All things being equal, civilian employees will have gotten off easy compared with workers in other industries amid a downturn. Cold comfort, to be certain, but something to keep in mind given the experience of the national economy over the past five years.
The worse news is that with a furlough, you idle civilian employees of all abilities while protecting the employment of the bottom 10 percent (assuming that is roughly the amount that must be cut).
Add reductions on use of your best staff to the aforementioned morale issues, and you get a toxic mix at just the time when budget-tightening requires improvement, not the opposite.
Granted, DoD is not a commercial enterprise either in terms of human resources practices or organizational objectives. Politics being what they are, there’s a strong incentive to “preserve” jobs. An office-by-office “Chainsaw Al” or “Neutron Jack” approach to change management is neither likely nor appropriate.
But it’s hard to give credence to arguments that after DoD’s expansion of the civilian workforce from 650,000 in 2001 to 777,000 this year that there are no unnecessary positions or people who should not have been hired.
Reductions in force are not easy and will be unpopular. But taking the ostrich approach to avoid this major leadership challenge is an abdication of responsibility. The decision to furlough instead of fire stands in sharp contrast to DoD rhetoric and objectives about cost savings and improving business practices, and undermines the department’s credibility.
Take the Better Buying Power initiative by the undersecretary of defense for acquisition, technology and logistics, an effort to improve defense purchasing in light of tightening budgets. The nature of the defense industry is simple: It is a monopsony, with one buyer and many sellers.

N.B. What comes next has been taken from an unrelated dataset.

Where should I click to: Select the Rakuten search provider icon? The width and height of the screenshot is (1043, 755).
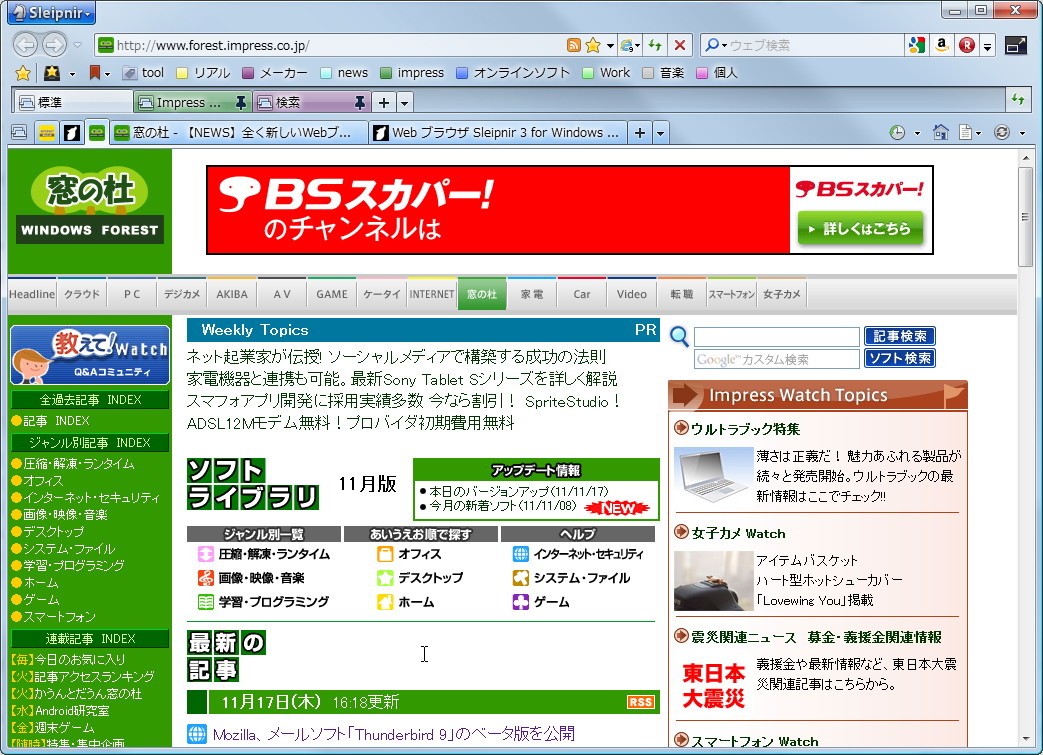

As a result, the commercial defense market takes its cues directly from the Pentagon.
If the Pentagon itself cannot effectively improve performance and cut costs at the low end of its personnel pool, there is small likelihood that industry will improve its efficiencies at the cutting edge of military technology and manufacturing.
Reports indicate that, unlike the President’s Budget Request (PBR) for FY14, the FY15 PBR must take into account the impact of sequestration, and presumably more civilian employee impacts. Having now set a precedent, DoD leaders will incur additional bureaucratic, morale and political penalties when they must inevitably shift from “keeping faith” to substantially “shedding capacity.”
Instead of getting ahead of this challenge, furloughs represent an organizational management decision that makes the short term worse and fails to deal with the long-term challenge.
Bad news for a department that aspires, and may need, to do more with less.
Michael Cadenazzi, left, a former US naval officer and founder/CEO of VisualDoD, providers of defense budget and market analysis software, and Chris Daehnick, a retired US Air Force colonel and COO of VisualDoD.